▶ [WHAT THE EXERCISE ASKS]:
Retype the whole listing that follows so that it matches the original exactly.

▶ [RECORD SET]:
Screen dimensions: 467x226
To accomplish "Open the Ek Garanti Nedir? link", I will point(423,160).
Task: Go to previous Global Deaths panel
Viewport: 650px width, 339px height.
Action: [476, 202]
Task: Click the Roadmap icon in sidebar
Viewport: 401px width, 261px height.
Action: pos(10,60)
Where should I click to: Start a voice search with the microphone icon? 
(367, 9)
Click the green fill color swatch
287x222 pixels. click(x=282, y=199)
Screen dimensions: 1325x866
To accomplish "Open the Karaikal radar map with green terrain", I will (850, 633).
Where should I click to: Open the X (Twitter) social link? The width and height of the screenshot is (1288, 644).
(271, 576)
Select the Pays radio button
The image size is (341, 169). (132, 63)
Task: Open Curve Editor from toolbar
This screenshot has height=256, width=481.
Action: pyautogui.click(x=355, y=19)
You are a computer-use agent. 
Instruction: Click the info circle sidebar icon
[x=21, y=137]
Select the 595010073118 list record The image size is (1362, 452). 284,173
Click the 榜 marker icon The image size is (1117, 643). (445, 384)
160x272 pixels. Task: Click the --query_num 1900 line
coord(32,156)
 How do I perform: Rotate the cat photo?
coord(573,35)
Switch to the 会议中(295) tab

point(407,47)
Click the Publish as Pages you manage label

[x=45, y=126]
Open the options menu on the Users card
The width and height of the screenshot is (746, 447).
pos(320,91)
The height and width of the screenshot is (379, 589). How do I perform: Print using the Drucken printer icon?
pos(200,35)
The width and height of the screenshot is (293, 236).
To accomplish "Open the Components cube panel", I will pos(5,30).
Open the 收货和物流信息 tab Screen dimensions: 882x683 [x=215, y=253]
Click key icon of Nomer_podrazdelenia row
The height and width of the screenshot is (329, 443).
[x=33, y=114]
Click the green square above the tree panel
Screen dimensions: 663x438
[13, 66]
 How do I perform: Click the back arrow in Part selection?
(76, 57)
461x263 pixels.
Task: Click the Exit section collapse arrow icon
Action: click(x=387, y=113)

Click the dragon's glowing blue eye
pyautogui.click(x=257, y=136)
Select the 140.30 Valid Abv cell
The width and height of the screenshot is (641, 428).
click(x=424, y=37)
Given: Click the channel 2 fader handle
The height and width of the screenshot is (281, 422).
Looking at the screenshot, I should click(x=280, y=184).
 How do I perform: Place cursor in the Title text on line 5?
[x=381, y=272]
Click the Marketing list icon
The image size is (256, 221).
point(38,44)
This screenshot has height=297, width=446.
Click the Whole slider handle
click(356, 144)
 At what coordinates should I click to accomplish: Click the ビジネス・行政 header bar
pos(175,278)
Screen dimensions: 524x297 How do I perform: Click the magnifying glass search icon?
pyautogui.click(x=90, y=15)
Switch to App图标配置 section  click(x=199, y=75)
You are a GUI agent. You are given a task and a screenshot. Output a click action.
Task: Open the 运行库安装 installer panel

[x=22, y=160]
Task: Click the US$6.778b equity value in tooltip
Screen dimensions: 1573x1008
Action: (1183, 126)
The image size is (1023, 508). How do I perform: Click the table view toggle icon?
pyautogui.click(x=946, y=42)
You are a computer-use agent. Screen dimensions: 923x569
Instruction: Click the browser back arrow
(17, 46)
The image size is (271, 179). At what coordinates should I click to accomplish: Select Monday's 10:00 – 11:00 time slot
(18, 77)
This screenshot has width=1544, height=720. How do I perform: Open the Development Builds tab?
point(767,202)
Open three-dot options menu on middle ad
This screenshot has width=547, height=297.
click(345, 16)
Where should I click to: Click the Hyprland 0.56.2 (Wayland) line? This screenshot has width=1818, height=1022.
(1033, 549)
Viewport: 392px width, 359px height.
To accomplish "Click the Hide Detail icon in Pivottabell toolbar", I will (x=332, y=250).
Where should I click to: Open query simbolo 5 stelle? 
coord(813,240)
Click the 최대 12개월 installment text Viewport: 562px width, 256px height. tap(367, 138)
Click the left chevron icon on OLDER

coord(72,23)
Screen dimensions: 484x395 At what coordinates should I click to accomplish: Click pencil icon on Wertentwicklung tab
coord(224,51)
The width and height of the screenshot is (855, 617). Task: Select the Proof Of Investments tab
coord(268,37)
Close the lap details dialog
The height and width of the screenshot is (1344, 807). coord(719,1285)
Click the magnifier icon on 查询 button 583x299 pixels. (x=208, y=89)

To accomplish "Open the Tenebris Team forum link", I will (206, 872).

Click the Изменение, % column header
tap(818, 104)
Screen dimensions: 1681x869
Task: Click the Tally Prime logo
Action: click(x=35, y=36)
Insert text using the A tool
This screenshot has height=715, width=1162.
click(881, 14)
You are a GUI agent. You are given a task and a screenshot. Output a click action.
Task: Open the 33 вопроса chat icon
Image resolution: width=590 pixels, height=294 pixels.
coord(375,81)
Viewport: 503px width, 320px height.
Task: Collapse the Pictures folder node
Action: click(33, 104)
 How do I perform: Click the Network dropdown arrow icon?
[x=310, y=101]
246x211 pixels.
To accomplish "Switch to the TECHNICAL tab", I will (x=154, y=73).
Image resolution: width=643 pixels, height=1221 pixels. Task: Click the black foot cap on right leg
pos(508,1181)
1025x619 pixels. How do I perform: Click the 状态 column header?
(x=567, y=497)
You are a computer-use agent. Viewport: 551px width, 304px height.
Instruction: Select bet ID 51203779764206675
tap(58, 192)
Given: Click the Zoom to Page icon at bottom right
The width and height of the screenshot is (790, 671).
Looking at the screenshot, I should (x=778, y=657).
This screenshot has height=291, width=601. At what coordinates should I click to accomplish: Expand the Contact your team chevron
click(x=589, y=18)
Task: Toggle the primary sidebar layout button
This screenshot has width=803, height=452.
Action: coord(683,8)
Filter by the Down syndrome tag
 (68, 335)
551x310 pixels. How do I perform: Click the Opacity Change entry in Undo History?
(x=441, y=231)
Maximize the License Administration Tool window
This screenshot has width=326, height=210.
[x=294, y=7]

▶ [RESPONSE BOX]:
Screen dimensions: 467x226
To accomplish "Open the Ek Garanti Nedir? link", I will point(423,160).
Task: Go to previous Global Deaths panel
Viewport: 650px width, 339px height.
Action: [476, 202]
Task: Click the Roadmap icon in sidebar
Viewport: 401px width, 261px height.
Action: pos(10,60)
Where should I click to: Start a voice search with the microphone icon? 
(367, 9)
Click the green fill color swatch
287x222 pixels. click(x=282, y=199)
Screen dimensions: 1325x866
To accomplish "Open the Karaikal radar map with green terrain", I will (850, 633).
Where should I click to: Open the X (Twitter) social link? The width and height of the screenshot is (1288, 644).
(271, 576)
Select the Pays radio button
The image size is (341, 169). (132, 63)
Task: Open Curve Editor from toolbar
This screenshot has height=256, width=481.
Action: pyautogui.click(x=355, y=19)
You are a computer-use agent. 
Instruction: Click the info circle sidebar icon
[x=21, y=137]
Select the 595010073118 list record The image size is (1362, 452). 284,173
Click the 榜 marker icon The image size is (1117, 643). (445, 384)
160x272 pixels. Task: Click the --query_num 1900 line
coord(32,156)
 How do I perform: Rotate the cat photo?
coord(573,35)
Switch to the 会议中(295) tab

point(407,47)
Click the Publish as Pages you manage label

[x=45, y=126]
Open the options menu on the Users card
The width and height of the screenshot is (746, 447).
pos(320,91)
The height and width of the screenshot is (379, 589). How do I perform: Print using the Drucken printer icon?
pos(200,35)
The width and height of the screenshot is (293, 236).
To accomplish "Open the Components cube panel", I will pos(5,30).
Open the 收货和物流信息 tab Screen dimensions: 882x683 [x=215, y=253]
Click key icon of Nomer_podrazdelenia row
The height and width of the screenshot is (329, 443).
[x=33, y=114]
Click the green square above the tree panel
Screen dimensions: 663x438
[13, 66]
 How do I perform: Click the back arrow in Part selection?
(76, 57)
461x263 pixels.
Task: Click the Exit section collapse arrow icon
Action: click(x=387, y=113)

Click the dragon's glowing blue eye
pyautogui.click(x=257, y=136)
Select the 140.30 Valid Abv cell
The width and height of the screenshot is (641, 428).
click(x=424, y=37)
Given: Click the channel 2 fader handle
The height and width of the screenshot is (281, 422).
Looking at the screenshot, I should click(x=280, y=184).
 How do I perform: Place cursor in the Title text on line 5?
[x=381, y=272]
Click the Marketing list icon
The image size is (256, 221).
point(38,44)
This screenshot has height=297, width=446.
Click the Whole slider handle
click(356, 144)
 At what coordinates should I click to accomplish: Click the ビジネス・行政 header bar
pos(175,278)
Screen dimensions: 524x297 How do I perform: Click the magnifying glass search icon?
pyautogui.click(x=90, y=15)
Switch to App图标配置 section  click(x=199, y=75)
You are a GUI agent. You are given a task and a screenshot. Output a click action.
Task: Open the 运行库安装 installer panel

[x=22, y=160]
Task: Click the US$6.778b equity value in tooltip
Screen dimensions: 1573x1008
Action: (1183, 126)
The image size is (1023, 508). How do I perform: Click the table view toggle icon?
pyautogui.click(x=946, y=42)
You are a computer-use agent. Screen dimensions: 923x569
Instruction: Click the browser back arrow
(17, 46)
The image size is (271, 179). At what coordinates should I click to accomplish: Select Monday's 10:00 – 11:00 time slot
(18, 77)
This screenshot has width=1544, height=720. How do I perform: Open the Development Builds tab?
point(767,202)
Open three-dot options menu on middle ad
This screenshot has width=547, height=297.
click(345, 16)
Where should I click to: Click the Hyprland 0.56.2 (Wayland) line? This screenshot has width=1818, height=1022.
(1033, 549)
Viewport: 392px width, 359px height.
To accomplish "Click the Hide Detail icon in Pivottabell toolbar", I will (x=332, y=250).
Where should I click to: Open query simbolo 5 stelle? 
coord(813,240)
Click the 최대 12개월 installment text Viewport: 562px width, 256px height. tap(367, 138)
Click the left chevron icon on OLDER

coord(72,23)
Screen dimensions: 484x395 At what coordinates should I click to accomplish: Click pencil icon on Wertentwicklung tab
coord(224,51)
The width and height of the screenshot is (855, 617). Task: Select the Proof Of Investments tab
coord(268,37)
Close the lap details dialog
The height and width of the screenshot is (1344, 807). coord(719,1285)
Click the magnifier icon on 查询 button 583x299 pixels. (x=208, y=89)

To accomplish "Open the Tenebris Team forum link", I will (206, 872).

Click the Изменение, % column header
tap(818, 104)
Screen dimensions: 1681x869
Task: Click the Tally Prime logo
Action: click(x=35, y=36)
Insert text using the A tool
This screenshot has height=715, width=1162.
click(881, 14)
You are a GUI agent. You are given a task and a screenshot. Output a click action.
Task: Open the 33 вопроса chat icon
Image resolution: width=590 pixels, height=294 pixels.
coord(375,81)
Viewport: 503px width, 320px height.
Task: Collapse the Pictures folder node
Action: click(33, 104)
 How do I perform: Click the Network dropdown arrow icon?
[x=310, y=101]
246x211 pixels.
To accomplish "Switch to the TECHNICAL tab", I will (x=154, y=73).
Image resolution: width=643 pixels, height=1221 pixels. Task: Click the black foot cap on right leg
pos(508,1181)
1025x619 pixels. How do I perform: Click the 状态 column header?
(x=567, y=497)
You are a computer-use agent. Viewport: 551px width, 304px height.
Instruction: Select bet ID 51203779764206675
tap(58, 192)
Given: Click the Zoom to Page icon at bottom right
The width and height of the screenshot is (790, 671).
Looking at the screenshot, I should (x=778, y=657).
This screenshot has height=291, width=601. At what coordinates should I click to accomplish: Expand the Contact your team chevron
click(x=589, y=18)
Task: Toggle the primary sidebar layout button
This screenshot has width=803, height=452.
Action: coord(683,8)
Filter by the Down syndrome tag
 (68, 335)
551x310 pixels. How do I perform: Click the Opacity Change entry in Undo History?
(x=441, y=231)
Maximize the License Administration Tool window
This screenshot has width=326, height=210.
[x=294, y=7]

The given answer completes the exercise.